I think in reality just using JSON to transfer the data will give me the structure I need.
-- Chris Green
main@lists.alug.org.uk http://www.alug.org.uk/ http://lists.alug.org.uk/mailman/listinfo/main Unsubscribe? See message headers or the web site above!
On Mon, Sep 29, 2014 at 03:27:52PM +0100, Ewan Slater wrote:
There are certainly packages for Mongo, Redis and BDB in the 14.04 repositories (haven't checked earlier). And something called WhiteDB which claims to be a lightweight NoSQL library.
I just searched for noSQL in Synaptic and it didn't show me Mongo or Redis. I can't find BDP. I saw WhiteDB but as it's just C libraries it isn't a lot of use for a simple Python program.
Redis might be interesting.
YAML might also work for you as a self describing data format
Yes, possibly, my look at JSON took me to YAML as well.
Odd that you couldn't see them. I was going off this list http://packages.ubuntu.com/trusty/database/
BDB = Berkeley DB = Berkeley
On 29 September 2014 17:06, Chris Green cl@isbd.net wrote:
On Mon, Sep 29, 2014 at 03:27:52PM +0100, Ewan Slater wrote:
There are certainly packages for Mongo, Redis and BDB in the 14.04 repositories (haven't checked earlier). And something called WhiteDB which claims to be a lightweight NoSQL library.
I just searched for noSQL in Synaptic and it didn't show me Mongo or Redis. I can't find BDP. I saw WhiteDB but as it's just C libraries it isn't a lot of use for a simple Python program.
Redis might be interesting.
YAML might also work for you as a self describing data format
Yes, possibly, my look at JSON took me to YAML as well.
-- Chris Green
main@lists.alug.org.uk http://www.alug.org.uk/ http://lists.alug.org.uk/mailman/listinfo/main Unsubscribe? See message headers or the web site above!

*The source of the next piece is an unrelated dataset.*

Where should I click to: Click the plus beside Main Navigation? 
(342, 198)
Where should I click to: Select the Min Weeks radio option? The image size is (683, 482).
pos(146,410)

On 29 September 2014 14:25, Chris Green cl@isbd.net wrote:
'2014-09-29 15:05', 22.125, 22.75, 13.6285714286, 13.8876923077, 34.36875, 0.253125, 14.85, 8.803125, 8
Silly question, but since this is just CSV data, why not stick with it but put a header line above it listing the fields?
On Mon, Sep 29, 2014 at 04:54:48PM +0100, Mark Rogers wrote:
On 29 September 2014 14:25, Chris Green cl@isbd.net wrote:
'2014-09-29 15:05', 22.125, 22.75, 13.6285714286, 13.8876923077, 34.36875,
0.253125, 14.85, 8.803125, 8
Silly question, but since this is just CSV data, why not stick with it but put a header line above it listing the fields?
Not a silly question at all, I could very easily do as you say and it seems at first glance to be a good solution.
Is there any easy *programmatic* way to do an SQL insert from a CSV with headings?
On Mon, Sep 29, 2014 at 05:22:46PM +0100, Chris Green wrote:
On Mon, Sep 29, 2014 at 04:54:48PM +0100, Mark Rogers wrote:
On 29 September 2014 14:25, Chris Green cl@isbd.net wrote:
'2014-09-29 15:05', 22.125, 22.75, 13.6285714286, 13.8876923077, 34.36875,
0.253125, 14.85, 8.803125, 8
Silly question, but since this is just CSV data, why not stick with it but put a header line above it listing the fields?
Not a silly question at all, I could very easily do as you say and it seems at first glance to be a good solution.
Is there any easy *programmatic* way to do an SQL insert from a CSV with headings?
I've come up with an even simpler and more obvious solution.
The data I'm collecting isn't huge, there's about 700kBytes at the moment which is from the last couple of years (with gaps). I can simply do everything at the remote end on the Beaglebone Black and rsync the database across at intervals. The BBB is a newer one with a 4Gb emmc, currently it's 44% full so there's a couple of Gb to spare still, quite a few years' data!
So my programs which gather the data on the BBB will simply write it directly to a sqlite3 database, all the configuration (like names for ADC channels) can live in the database.
It will probably be a good idea to have some sort of historical backup when rsyncing the database across to home so that if it gets scrambled on the BBB I don't lose all my old data.